A review of research by UT Southwestern Medical Center Emergency Medicine physicians shows that the depth of chest compressions and the rate at which they are applied can have a significant impact on the survival and recovery of patients. The findings have been published in Circulation and Critical Care Medicine.
The reviews show that CPR compressions deeper than 5.5 centimetres resulted in decreased survival. A possible explanation may be the collateral damage to other internal organs.
The results are contradictory to popular belief as well as to the guidelines provided by the American Heart Association that recommend compressing the chest at least 5 centimetres and do not provide any upper limit.
"Most people do not recognise that it takes quite a bit of thrust to compress the chest 2 inches," said Dr. Ahamed Idris, Professor of Emergency Medicine and Internal Medicine at UT Southwestern, who works with the Resuscitation Outcomes Consortium. "About 60 lbs. of pressure are required to reach this depth. But in some cases a burly fireman or well-intended volunteer can go way past that amount, which can harm the patient."
The research team found that the rate at which chest compression was applied is most important and that compression rates of 100 to 120 per minute are optimal for survival.

- [The data]:
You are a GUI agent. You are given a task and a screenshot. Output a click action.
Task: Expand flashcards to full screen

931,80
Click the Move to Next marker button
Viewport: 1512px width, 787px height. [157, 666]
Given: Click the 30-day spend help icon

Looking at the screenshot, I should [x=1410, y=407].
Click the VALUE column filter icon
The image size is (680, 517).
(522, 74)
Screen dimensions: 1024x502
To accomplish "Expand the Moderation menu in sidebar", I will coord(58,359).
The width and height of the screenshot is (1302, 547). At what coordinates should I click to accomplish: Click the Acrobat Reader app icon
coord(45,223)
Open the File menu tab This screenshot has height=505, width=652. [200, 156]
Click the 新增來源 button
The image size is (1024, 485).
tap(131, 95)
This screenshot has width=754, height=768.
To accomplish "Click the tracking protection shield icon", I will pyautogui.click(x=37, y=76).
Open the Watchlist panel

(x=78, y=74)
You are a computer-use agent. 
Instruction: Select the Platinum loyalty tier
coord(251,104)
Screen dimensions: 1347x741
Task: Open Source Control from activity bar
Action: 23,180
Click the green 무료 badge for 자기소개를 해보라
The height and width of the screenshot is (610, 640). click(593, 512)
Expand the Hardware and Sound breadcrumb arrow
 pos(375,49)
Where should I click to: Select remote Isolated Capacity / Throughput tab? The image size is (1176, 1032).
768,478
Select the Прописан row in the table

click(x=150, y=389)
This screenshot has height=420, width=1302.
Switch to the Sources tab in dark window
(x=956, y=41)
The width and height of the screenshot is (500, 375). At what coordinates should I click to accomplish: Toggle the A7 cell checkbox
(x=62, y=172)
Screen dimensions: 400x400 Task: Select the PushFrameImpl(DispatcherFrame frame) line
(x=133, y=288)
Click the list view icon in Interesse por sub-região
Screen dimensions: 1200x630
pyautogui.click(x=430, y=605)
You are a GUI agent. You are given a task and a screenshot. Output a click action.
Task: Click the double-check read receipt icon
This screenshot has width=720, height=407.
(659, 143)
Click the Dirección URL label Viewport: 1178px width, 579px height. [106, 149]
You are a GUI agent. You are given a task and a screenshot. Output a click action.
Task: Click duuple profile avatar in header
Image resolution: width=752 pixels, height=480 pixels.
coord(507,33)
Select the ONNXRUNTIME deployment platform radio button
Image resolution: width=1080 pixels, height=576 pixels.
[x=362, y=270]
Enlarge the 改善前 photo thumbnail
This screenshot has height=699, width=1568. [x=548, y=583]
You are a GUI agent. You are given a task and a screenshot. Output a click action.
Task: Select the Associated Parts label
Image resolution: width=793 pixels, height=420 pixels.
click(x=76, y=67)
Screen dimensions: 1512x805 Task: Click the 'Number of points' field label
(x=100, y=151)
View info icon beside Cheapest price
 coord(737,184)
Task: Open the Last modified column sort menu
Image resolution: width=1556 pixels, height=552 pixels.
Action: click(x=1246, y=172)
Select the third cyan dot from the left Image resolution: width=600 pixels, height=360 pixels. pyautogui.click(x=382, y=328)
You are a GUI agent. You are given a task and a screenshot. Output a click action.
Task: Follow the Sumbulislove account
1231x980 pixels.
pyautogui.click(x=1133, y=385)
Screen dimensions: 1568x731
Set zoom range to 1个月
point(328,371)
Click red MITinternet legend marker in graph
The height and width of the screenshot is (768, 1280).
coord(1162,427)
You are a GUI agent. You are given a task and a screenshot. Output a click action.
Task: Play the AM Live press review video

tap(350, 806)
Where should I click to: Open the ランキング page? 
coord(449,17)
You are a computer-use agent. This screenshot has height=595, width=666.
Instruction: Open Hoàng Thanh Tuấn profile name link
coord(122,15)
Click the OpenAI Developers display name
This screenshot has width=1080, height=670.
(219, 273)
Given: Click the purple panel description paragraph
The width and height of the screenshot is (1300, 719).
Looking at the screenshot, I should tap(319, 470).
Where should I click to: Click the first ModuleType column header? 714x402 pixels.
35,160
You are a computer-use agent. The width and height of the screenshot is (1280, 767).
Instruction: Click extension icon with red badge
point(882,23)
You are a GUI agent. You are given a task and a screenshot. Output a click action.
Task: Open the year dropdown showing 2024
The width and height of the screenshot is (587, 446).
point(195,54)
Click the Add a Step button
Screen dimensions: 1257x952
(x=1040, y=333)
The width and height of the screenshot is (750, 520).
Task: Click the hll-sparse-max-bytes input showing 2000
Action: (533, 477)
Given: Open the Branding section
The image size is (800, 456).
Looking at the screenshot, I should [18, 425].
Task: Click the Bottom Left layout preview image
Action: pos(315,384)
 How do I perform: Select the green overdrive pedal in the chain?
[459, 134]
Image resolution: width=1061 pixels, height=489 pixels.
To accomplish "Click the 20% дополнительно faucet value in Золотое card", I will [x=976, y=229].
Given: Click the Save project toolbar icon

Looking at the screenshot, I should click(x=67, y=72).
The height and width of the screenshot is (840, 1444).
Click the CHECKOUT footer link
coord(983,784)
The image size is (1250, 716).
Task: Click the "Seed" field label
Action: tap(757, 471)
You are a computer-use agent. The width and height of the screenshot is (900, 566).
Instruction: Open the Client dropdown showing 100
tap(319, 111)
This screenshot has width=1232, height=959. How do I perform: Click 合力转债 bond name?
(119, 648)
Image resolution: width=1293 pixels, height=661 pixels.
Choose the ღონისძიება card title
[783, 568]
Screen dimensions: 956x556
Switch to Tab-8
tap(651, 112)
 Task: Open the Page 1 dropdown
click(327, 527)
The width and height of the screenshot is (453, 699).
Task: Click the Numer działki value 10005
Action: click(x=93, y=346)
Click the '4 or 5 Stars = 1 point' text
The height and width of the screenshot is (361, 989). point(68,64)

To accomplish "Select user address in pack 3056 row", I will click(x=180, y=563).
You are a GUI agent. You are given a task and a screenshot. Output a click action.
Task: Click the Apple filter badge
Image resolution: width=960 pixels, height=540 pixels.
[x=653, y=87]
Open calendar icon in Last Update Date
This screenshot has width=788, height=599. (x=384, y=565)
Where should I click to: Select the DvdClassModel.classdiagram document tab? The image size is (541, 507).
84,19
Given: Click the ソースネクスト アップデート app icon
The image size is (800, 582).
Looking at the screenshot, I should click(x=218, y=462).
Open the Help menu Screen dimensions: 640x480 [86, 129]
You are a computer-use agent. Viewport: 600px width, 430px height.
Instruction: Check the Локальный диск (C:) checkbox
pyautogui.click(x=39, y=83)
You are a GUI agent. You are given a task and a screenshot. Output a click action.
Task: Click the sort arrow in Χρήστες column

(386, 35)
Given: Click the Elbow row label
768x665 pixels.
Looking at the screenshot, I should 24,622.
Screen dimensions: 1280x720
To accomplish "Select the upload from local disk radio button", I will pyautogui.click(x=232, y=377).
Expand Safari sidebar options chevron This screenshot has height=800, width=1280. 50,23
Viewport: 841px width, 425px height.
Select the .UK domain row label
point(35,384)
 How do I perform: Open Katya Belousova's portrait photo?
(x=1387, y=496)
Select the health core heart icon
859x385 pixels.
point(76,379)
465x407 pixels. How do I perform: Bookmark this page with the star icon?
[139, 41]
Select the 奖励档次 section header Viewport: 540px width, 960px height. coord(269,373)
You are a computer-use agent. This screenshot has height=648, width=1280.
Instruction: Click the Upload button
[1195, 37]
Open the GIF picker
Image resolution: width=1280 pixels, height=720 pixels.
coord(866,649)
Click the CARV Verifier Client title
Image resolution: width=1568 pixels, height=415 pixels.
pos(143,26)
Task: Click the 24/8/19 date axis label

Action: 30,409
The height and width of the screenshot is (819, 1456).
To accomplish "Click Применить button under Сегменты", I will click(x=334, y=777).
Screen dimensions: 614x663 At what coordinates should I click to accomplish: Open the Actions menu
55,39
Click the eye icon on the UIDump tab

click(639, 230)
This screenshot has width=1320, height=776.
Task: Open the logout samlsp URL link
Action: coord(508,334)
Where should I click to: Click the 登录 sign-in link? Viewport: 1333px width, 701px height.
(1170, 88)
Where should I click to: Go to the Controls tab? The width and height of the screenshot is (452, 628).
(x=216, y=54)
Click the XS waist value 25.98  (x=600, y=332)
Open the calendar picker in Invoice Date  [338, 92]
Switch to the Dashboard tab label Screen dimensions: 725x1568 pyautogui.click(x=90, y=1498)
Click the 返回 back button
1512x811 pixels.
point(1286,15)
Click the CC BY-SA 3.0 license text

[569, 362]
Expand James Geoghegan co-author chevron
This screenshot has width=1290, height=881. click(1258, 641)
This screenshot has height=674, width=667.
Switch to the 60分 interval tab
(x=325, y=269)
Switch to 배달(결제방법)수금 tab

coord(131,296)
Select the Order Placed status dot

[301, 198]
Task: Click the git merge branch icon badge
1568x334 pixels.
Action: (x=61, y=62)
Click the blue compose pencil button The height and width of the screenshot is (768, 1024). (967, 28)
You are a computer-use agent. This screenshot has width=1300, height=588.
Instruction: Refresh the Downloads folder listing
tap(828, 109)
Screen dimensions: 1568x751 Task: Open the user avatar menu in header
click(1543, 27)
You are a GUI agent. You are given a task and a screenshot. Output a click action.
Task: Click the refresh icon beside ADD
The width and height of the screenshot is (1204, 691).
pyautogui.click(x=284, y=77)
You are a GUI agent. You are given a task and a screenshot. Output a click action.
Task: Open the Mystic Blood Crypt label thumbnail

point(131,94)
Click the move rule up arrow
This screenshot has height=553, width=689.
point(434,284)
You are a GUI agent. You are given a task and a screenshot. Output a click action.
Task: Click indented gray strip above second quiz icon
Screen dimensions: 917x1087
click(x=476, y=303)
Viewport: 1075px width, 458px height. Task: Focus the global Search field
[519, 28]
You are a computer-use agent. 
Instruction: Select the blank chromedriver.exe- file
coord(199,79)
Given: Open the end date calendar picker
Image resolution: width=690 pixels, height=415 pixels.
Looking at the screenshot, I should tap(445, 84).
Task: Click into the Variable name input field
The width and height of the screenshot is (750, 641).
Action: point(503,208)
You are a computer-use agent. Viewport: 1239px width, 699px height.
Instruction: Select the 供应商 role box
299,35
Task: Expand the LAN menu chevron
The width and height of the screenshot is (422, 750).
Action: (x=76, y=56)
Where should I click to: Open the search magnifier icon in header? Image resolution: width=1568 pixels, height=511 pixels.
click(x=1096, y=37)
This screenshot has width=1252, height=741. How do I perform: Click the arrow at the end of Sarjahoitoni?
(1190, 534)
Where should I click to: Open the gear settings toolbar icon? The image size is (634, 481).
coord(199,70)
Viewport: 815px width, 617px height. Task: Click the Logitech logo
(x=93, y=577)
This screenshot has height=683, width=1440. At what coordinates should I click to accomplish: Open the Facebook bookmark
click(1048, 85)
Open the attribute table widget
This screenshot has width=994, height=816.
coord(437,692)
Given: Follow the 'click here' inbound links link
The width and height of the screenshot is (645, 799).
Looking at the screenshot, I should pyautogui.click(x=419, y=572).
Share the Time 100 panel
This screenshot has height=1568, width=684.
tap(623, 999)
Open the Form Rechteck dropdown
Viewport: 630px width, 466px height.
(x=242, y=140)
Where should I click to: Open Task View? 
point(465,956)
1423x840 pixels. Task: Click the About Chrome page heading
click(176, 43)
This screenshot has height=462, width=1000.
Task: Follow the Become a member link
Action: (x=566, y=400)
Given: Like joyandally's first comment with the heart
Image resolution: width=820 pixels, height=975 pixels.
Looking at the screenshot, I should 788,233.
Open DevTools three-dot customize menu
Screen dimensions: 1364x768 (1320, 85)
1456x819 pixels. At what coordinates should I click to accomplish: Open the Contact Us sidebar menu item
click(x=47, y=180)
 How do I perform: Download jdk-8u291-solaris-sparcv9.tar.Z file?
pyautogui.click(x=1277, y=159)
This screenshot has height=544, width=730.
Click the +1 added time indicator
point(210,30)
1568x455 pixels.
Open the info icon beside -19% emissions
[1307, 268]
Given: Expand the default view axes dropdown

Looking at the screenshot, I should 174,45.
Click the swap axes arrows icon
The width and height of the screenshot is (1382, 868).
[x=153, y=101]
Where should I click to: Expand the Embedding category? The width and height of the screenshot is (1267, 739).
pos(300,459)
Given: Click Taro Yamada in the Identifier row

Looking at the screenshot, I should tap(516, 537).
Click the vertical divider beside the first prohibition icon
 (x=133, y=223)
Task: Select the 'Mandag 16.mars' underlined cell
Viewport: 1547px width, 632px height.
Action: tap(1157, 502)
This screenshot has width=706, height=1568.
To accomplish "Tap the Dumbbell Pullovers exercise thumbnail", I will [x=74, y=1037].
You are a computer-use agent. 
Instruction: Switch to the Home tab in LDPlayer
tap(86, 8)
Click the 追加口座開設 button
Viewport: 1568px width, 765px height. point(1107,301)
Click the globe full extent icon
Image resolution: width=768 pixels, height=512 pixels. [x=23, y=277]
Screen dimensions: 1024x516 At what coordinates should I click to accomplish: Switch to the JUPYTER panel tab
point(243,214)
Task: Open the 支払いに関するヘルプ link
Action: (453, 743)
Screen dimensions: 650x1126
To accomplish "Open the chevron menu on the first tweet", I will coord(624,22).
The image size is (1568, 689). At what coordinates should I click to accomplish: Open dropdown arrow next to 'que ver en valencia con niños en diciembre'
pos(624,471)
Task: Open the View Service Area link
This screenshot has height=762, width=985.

- [Tasks]:
(a) In the text on CPR chest compressions, translate this sentence into Spanish: "The reviews show that CPR compressions deeper than 5.5 centimetres resulted in decreased survival."
(b) Continue the text about research on CPR chest compressions from its last sentence.

- [Answers given]:
(a) Las revisiones muestran que las compresiones de RCP con una profundidad superior a 5,5 centímetros provocaron una disminución de la supervivencia.

(b)
According to Dr. Idris, Director of the Dallas-Fort Worth Center for Resuscitation Research sponsored by the National Institutes of Health, the survival rate is greatly dependent on the quality of the CPR. The depth of chest compression and the rate at which they are applied can have important results in the first few moments of cardiac arrest.
The findings indicate that half of responders are giving compression too fast. Around one third of the responders are giving 100 compressions per minute and 20 percent above 140 per minute. Dr. Idris is also the Section Chief of Research in Emergency Medicine and a trainer of paramedics and he suggests that the beat of the children's song "Row, Row, Row Your Boat" can be a good measure to reach 100 to 120 beats per minute.
According to American Heart Association guidelines, two steps should be followed in an emergency situation. These include calling 911 and starting chest compressions immediately. Dr. Idris adds that this should be continued till paramedics arrive.